和解
街中のコーヒーショップ。向かい合って座るエヴァンとバネッサがいた。
「見られちゃった」
ちょっと照れて言うバネッサの額や首筋にはまだ汗が光っていた。
「いや、驚いたよ、すごいよ。思わず拍手してしまったよ。ゆうべの敵に」
「ゆうべはごめんなさい。私のほうがずっと前からのラルフの知り合いなのにって、意味もなく張り合ってしまったの。幸せそうなあなたたちに嫉妬もしたの。私って歪んでるわね」
「いや、僕も大人気なかった。それよりさっきの歌だけどあのバンドのメンバー?」
「違うわ。私かなりへこんでてね、人を傷つけたことにへこんでてね、ほんと勝手よね」
バネッサは自分にうんざりしたような表情で肩をすくめた。
「で、目的もなく街をぶらぶらしてたら音楽が聞こえたの。吸い寄せられるように近づいたら彼らが演奏してた。大好きなデスメタルバンドのレパートリー持ってるってことで思わず飛び入り。でもおかげですっきりしたわ。歌うのはやっぱり最高!」
「あんなにすごいのに歌やらないの?」
「やりたいわよ、それで親と大喧嘩。大学出した娘にそりゃあ親はそんなバクチな生活させたくないわよね。ましてや親の理解を越えたデスメタなんて」
「まあそうかもしれないけど」
会社を辞めて物書きというこれまたバクチな世界に飛び込んだエヴァンの心がちょっと痛んだ。

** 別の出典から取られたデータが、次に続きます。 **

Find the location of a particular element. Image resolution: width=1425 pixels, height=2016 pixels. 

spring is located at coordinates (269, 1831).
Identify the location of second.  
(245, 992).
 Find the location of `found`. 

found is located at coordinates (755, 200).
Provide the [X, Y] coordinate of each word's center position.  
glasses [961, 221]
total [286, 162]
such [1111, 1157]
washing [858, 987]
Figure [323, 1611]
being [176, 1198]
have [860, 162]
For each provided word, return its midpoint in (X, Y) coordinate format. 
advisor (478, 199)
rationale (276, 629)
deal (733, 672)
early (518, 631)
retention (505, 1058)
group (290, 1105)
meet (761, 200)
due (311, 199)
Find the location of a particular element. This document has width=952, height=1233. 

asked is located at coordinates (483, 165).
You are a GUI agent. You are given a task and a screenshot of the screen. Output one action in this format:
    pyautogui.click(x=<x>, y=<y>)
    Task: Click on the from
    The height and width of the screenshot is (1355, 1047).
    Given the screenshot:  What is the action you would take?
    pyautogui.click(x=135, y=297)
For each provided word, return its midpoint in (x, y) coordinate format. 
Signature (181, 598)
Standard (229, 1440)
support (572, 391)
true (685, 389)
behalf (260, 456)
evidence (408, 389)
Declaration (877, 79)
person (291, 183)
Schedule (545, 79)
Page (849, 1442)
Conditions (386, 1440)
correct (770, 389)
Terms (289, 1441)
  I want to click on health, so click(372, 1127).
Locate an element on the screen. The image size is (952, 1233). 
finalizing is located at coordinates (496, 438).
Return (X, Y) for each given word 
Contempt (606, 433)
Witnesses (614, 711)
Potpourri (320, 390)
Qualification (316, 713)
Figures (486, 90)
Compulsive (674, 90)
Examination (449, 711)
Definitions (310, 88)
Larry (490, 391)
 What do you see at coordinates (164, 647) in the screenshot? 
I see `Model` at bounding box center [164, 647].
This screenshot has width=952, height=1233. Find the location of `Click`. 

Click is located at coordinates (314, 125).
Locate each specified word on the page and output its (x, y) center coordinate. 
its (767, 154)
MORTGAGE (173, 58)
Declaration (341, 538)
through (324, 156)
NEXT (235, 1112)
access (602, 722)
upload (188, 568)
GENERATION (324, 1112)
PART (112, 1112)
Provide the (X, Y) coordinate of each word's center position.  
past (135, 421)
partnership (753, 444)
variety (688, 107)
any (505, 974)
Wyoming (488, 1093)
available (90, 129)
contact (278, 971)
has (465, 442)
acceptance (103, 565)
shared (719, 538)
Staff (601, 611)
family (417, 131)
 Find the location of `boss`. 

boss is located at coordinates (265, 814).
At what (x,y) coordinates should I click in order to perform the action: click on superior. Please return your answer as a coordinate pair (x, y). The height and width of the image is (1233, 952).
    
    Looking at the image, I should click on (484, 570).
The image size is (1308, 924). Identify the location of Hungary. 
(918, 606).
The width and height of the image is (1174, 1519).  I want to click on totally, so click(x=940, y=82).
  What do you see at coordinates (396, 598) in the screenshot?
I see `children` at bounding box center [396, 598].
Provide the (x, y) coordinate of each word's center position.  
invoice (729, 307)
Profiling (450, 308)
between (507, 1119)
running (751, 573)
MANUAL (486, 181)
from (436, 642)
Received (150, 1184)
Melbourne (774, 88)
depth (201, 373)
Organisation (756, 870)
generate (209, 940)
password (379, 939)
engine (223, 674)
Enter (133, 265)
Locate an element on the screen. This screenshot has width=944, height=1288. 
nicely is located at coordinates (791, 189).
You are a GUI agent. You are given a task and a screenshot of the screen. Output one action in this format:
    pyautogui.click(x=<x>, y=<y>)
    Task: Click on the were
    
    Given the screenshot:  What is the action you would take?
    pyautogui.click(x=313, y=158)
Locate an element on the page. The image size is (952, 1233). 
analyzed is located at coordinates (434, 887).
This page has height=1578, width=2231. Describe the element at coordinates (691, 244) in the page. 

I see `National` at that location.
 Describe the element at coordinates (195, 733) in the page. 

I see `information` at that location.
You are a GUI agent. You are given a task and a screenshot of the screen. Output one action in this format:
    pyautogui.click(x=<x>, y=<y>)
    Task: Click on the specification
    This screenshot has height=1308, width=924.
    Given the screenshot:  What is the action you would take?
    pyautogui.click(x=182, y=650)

「パパはね、隣のラルフを見習いなさいって。笑えない?」
「あははは! 笑える笑える! でさ、キミはラルフがゲイって知ってたわけ?」
「故郷で知ってるのは、たぶん私と姉さんだけよ。姉さんラルフの同級生だけど」
「ああ、ゆうべ言ってたね」
「あとでミスジョージアに選ばれるんだけど、その姉さんが彼に告って撃沈したんだもの。そりゃあゲイ疑惑だって浮上するでしょ?」
「あはは、なるほど」
「で、姉さんがふられて泣いてるの見て私、許せなくって。だからラルフ呼び出して糾弾したの。姉さんふるなんてバカじゃない? それともゲイ? ってつい勢いで言っちゃったの。そしたらねラルフったら」
「もしかして泣いた? しくしくと」
「そうなの! 小さい女の子みたいに泣くの。あのヒーローのラルフ・アンダーソンがよ? 私まるでいじめっ子じゃない。さすがに私だってわかっちゃったわよ」
「あいつ泣き虫なんだよなぁ、かわいかったろうなラルフ」
「バカバカしい! やってらんない! また意地悪したくなってきた」
自分の知らない頃の恋人の話を聞けてエヴァンはすっかり楽しい気分になっていた。そして悪魔声のバネッサに対する嫌悪感も消えていた。
「ねえ、バネッサ。さっき故郷でラルフがゲイだって知ってるのキミたち姉妹だけって言ってたよね?」
「そうだけど?」
「じゃあもちろんラルフの家族も知らないわけだ」
「もちろん。知ったらラルフ、おじいさまに射殺されるわよ。確実に」
思わず現実というハンマーで頭を殴られたようなエヴァンだった。